» **問題**
「Click the gear settings toolbar icon」を含む行から行の最後までについて、「thumbnail」を「preview」に置き換え、それ以外は変えずに書き直してください。

クリック対象データ:
——
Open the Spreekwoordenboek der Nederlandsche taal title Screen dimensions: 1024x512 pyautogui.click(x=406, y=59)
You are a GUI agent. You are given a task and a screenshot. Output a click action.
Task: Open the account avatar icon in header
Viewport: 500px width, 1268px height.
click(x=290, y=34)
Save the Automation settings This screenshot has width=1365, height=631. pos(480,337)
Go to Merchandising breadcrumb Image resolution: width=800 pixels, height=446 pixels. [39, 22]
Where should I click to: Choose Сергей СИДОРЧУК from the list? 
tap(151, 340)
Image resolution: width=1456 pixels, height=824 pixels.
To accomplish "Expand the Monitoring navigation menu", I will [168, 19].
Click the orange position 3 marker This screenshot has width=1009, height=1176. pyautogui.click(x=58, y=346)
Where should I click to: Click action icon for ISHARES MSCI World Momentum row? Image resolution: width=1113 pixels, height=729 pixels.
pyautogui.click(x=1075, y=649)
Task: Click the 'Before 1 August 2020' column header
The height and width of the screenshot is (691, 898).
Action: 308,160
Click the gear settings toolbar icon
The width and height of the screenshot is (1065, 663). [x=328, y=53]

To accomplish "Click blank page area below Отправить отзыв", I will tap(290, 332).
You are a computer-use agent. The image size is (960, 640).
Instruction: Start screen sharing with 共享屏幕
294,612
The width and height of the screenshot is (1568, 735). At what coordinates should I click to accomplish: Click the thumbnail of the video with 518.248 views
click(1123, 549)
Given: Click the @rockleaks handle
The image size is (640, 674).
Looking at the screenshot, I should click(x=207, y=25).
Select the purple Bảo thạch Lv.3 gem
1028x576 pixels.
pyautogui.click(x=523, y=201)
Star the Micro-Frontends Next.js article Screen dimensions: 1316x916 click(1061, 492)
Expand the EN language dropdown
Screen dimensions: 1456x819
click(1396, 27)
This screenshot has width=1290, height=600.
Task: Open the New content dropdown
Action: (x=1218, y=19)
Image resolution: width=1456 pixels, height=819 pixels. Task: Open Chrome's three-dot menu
——
» **この問題の解答**
Click the gear settings toolbar icon
The width and height of the screenshot is (1065, 663). [x=328, y=53]

To accomplish "Click blank page area below Отправить отзыв", I will tap(290, 332).
You are a computer-use agent. The image size is (960, 640).
Instruction: Start screen sharing with 共享屏幕
294,612
The width and height of the screenshot is (1568, 735). At what coordinates should I click to accomplish: Click the preview of the video with 518.248 views
click(1123, 549)
Given: Click the @rockleaks handle
The image size is (640, 674).
Looking at the screenshot, I should click(x=207, y=25).
Select the purple Bảo thạch Lv.3 gem
1028x576 pixels.
pyautogui.click(x=523, y=201)
Star the Micro-Frontends Next.js article Screen dimensions: 1316x916 click(1061, 492)
Expand the EN language dropdown
Screen dimensions: 1456x819
click(1396, 27)
This screenshot has width=1290, height=600.
Task: Open the New content dropdown
Action: (x=1218, y=19)
Image resolution: width=1456 pixels, height=819 pixels. Task: Open Chrome's three-dot menu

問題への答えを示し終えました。